De angst voor een apocalyps was in 1774 enorm, zegt Warmenhoven tegen Omrop Fryslân. Vier planeten en de maan stonden in dat jaar dicht bij elkaar en dat kon volgens velen niets anders betekenen dan het einde van de wereld.
Warmenhoven: "Waarschijnlijk had Eisinga al langer het idee om zijn kennis te gebruiken om een mooi planetarium te bouwen. Dit was voor hem net het duwtje in de rug om te besluiten de mensen voor eens en altijd te laten zien hoe alles werkelijk in elkaar zit."

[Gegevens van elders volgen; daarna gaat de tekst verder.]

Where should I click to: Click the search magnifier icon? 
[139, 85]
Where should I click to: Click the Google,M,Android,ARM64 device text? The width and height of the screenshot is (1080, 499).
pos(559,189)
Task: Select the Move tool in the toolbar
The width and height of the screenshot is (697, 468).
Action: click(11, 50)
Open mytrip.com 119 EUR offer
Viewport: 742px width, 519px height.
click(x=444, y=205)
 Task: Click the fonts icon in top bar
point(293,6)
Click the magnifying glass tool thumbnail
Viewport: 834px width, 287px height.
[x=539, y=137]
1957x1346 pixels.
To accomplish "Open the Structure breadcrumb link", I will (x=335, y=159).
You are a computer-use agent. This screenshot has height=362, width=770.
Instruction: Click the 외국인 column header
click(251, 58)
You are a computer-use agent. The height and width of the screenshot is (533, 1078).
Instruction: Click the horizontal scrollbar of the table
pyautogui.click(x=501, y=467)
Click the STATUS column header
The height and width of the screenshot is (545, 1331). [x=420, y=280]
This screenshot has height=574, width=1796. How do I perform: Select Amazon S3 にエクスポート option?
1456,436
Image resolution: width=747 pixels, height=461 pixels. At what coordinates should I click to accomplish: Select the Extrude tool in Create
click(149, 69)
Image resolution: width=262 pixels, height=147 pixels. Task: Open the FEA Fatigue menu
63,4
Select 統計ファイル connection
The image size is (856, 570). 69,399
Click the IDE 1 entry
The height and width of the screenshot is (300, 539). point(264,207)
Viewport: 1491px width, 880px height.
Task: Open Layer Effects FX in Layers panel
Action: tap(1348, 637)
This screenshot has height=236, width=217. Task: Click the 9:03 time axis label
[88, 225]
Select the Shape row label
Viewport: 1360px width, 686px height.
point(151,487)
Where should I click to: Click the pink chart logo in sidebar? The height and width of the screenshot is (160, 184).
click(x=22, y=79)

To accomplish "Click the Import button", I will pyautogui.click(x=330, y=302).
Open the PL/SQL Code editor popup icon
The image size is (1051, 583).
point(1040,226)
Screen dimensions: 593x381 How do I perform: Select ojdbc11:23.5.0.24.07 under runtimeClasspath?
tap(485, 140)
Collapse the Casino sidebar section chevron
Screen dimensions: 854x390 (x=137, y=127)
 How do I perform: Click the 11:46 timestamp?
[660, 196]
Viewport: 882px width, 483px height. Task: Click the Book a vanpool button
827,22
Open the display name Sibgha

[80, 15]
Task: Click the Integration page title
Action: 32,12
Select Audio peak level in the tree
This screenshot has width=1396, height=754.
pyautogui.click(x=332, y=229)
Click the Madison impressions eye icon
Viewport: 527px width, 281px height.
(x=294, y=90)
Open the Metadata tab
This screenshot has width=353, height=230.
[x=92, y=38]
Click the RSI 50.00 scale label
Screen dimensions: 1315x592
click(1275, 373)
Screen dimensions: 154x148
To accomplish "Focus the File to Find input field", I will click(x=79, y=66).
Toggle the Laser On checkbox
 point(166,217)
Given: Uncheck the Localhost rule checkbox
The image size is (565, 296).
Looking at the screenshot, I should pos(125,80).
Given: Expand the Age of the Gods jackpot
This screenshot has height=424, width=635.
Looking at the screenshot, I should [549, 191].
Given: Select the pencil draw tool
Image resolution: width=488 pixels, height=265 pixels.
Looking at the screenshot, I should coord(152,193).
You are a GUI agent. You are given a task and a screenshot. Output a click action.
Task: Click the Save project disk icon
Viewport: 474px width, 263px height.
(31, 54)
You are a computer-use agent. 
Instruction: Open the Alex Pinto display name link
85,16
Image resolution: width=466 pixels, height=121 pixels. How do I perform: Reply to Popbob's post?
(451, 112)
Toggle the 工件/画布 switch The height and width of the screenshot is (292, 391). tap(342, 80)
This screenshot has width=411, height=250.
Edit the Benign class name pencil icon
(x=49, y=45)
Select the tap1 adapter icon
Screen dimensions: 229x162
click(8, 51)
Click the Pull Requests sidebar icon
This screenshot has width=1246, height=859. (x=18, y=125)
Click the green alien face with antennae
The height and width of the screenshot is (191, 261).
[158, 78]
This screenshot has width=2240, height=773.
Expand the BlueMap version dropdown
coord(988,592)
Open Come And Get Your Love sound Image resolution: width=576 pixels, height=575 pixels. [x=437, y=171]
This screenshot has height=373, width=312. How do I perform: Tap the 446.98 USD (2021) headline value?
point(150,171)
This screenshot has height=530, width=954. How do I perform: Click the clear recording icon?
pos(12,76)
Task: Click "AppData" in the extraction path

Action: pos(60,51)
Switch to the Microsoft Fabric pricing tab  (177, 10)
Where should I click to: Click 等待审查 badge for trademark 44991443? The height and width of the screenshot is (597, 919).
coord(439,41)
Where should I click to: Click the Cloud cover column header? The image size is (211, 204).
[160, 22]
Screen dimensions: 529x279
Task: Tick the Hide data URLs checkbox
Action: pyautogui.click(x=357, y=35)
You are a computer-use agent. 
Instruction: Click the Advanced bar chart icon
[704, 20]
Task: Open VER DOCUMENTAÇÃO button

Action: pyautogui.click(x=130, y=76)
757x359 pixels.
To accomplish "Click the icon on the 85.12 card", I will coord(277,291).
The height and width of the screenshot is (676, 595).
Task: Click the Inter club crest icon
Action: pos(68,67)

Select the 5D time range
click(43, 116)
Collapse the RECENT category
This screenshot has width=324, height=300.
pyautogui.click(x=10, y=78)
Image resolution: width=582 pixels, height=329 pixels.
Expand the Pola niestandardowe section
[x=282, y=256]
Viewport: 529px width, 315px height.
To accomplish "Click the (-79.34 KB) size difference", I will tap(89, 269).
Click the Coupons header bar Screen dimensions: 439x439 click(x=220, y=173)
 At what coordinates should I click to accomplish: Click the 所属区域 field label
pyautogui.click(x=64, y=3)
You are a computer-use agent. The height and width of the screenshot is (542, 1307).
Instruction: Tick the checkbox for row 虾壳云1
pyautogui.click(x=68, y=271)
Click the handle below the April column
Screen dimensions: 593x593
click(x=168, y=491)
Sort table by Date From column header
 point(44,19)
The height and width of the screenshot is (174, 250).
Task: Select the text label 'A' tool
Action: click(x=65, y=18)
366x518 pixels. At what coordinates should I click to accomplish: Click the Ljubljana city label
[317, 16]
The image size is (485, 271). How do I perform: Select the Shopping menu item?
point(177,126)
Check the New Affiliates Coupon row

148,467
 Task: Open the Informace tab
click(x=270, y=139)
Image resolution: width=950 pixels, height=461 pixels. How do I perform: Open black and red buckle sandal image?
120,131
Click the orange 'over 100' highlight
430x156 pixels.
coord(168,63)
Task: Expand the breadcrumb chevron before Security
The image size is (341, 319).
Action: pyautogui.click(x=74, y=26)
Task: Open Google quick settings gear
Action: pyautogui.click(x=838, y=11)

Het Eise Eisinga Planetarium is het oudste nog werkende planetarium ter wereld en een populaire trekpleister voor toeristen. Vorig jaar is het door Unesco uitgeroepen tot werelderfgoed. Maar de ontstaansgeschiedenis van het fraaie grachtenpandje in de binnenstad van Franeker is minder bekend.
"Precies 250 jaar geleden was een hele fraaie planeetsamenstand te zien", zegt Warmenhoven. Dat leidde tegelijk tot angst in de samenleving. "De aarde zou volgens sommigen de zon worden in geslingerd", aldus de directeur.
Zon- en maansverduistering
Eisinga zag alle commotie hoofdschuddend aan. Als amateurastronoom had hij veel kennis opgebouwd van de hemellichamen en wist hij dat het zo'n vaart niet zou lopen. Op zijn vijftiende was hij al met wis- en sterrenkunde bezig en op zijn zeventiende voorspelde hij zon- en maansverduisteringen, legt Warmenhoven uit.
Dus wist hij ook dat zo'n samenstand van planeten vaker voorkomt en geen negatieve gevolgen zou hebben. Dat wilde Eisinga graag uitleggen aan het grote publiek. Hij koos er uiteindelijk voor om dat letterlijk te laten zien en begon met de bouw van een planetarium in zijn woonkamer in 1774.
Zeven jaar later was hij klaar en opende hij het planetarium voor het publiek. "Iedereen mag vast in de agenda zetten dat over zeven jaar, in 2031, we groots vieren dat het planetarium 250 jaar lang echt open is", zegt Warmenhoven.
Toch gaat ook het 'jubileum' vandaag niet ongemerkt voorbij. Er is een lezing aan de Rijksuniversiteit Groningen en Omrop Fryslân maakte de documentaire Stjerrenacht, die komend weekeinde ook te zien is op NPO 2.